Available data =
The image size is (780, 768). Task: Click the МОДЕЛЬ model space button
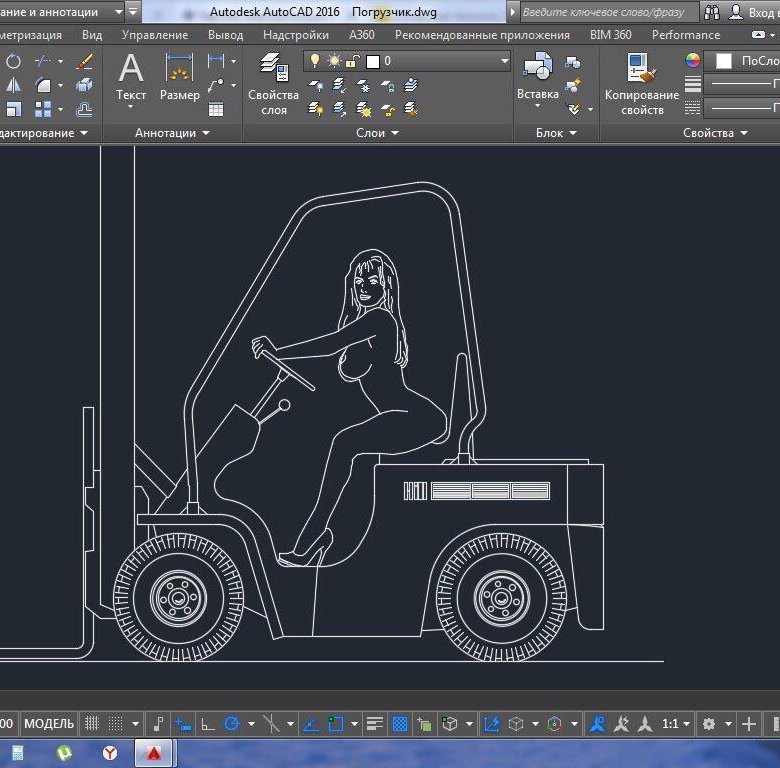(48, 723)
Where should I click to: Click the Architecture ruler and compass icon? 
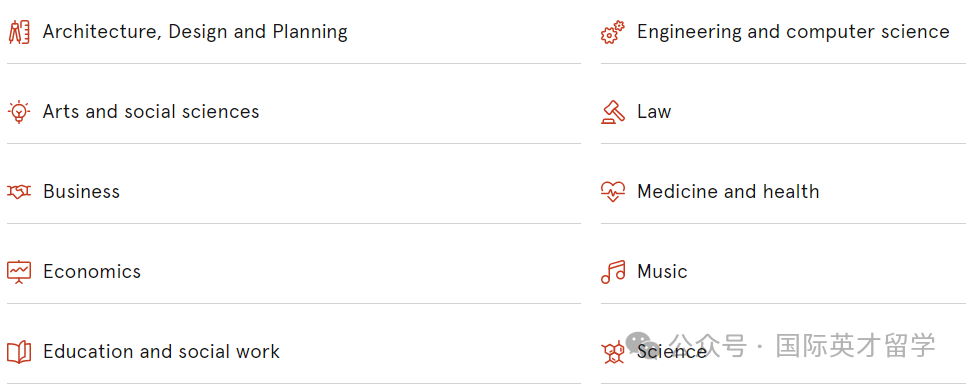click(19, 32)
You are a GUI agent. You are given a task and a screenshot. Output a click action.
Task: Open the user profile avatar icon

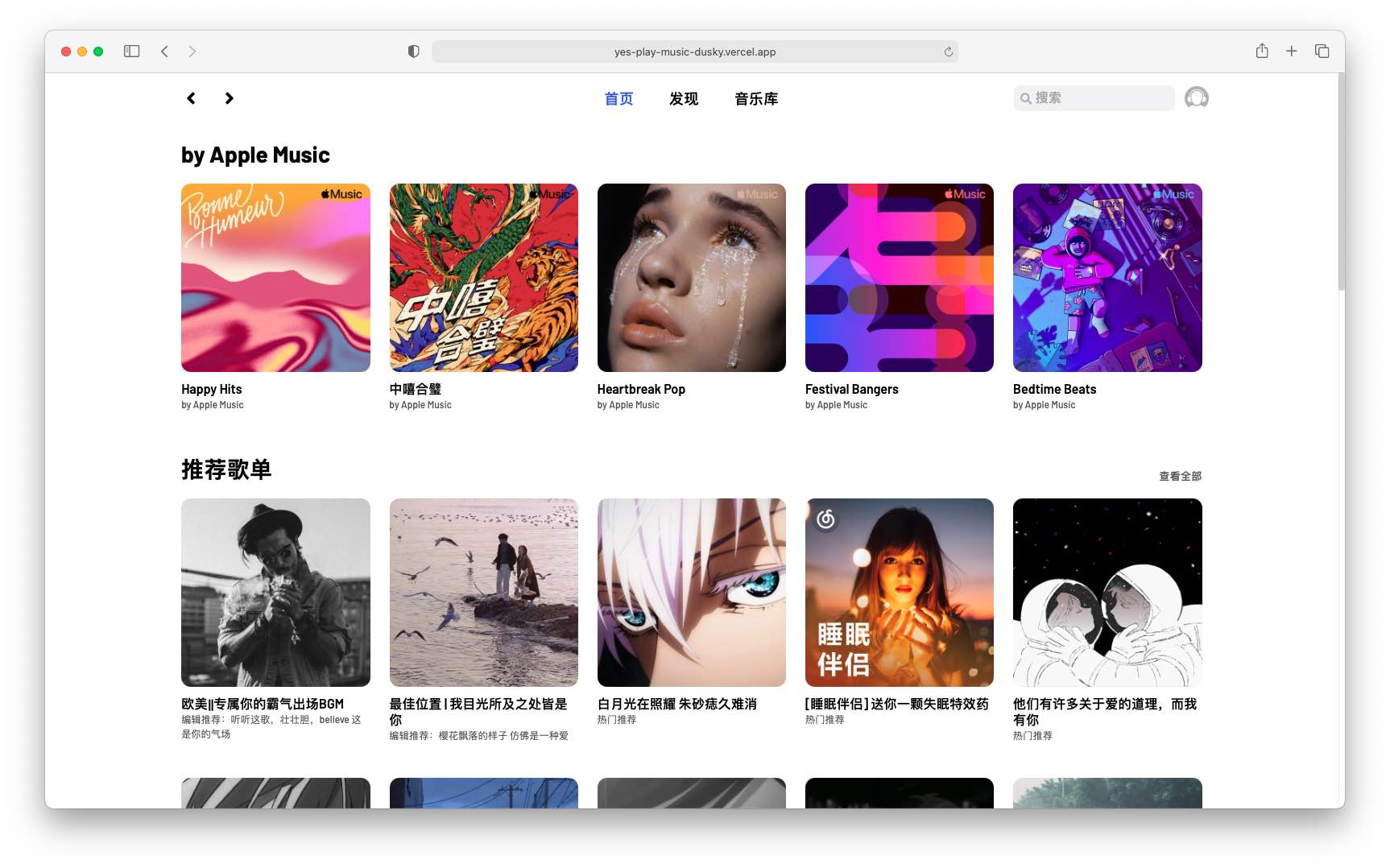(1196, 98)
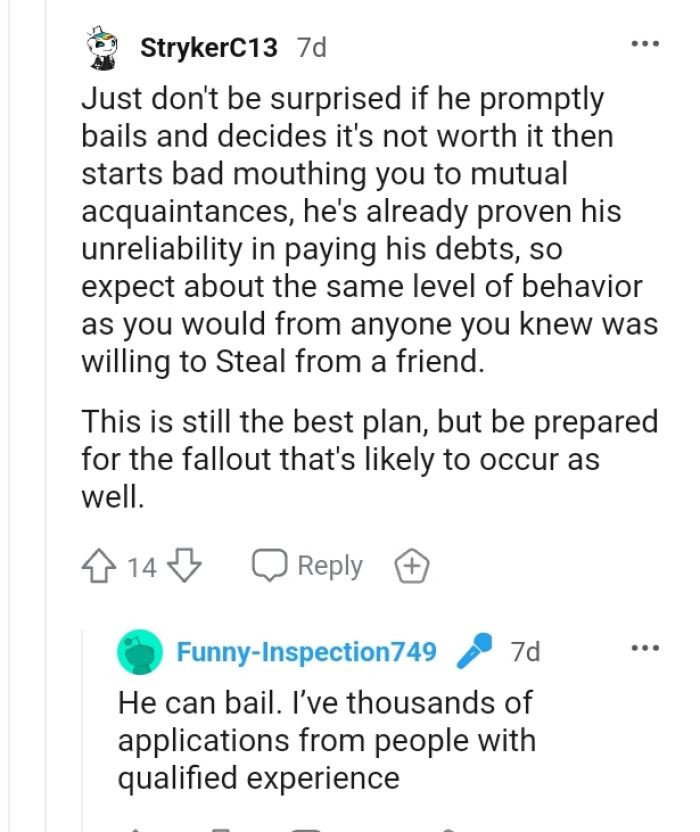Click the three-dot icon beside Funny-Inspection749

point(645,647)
--
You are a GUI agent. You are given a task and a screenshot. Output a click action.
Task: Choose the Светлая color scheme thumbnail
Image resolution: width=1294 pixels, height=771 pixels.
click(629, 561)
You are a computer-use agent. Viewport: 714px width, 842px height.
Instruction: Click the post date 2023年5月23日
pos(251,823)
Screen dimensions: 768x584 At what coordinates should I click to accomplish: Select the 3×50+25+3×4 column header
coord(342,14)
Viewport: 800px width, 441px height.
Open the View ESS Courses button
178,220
* * *
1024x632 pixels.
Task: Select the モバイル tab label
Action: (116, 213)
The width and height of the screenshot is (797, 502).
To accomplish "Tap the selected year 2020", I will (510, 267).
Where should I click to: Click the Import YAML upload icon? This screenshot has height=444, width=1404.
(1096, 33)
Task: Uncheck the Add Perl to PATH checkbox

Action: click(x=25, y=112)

What the task asks = Only lines holding the word "Viewport" belong in the answer; copy each one from the material.

Expected output =
You are a computer-use agent. Viewport: 714px width, 842px height.
Viewport: 800px width, 441px height.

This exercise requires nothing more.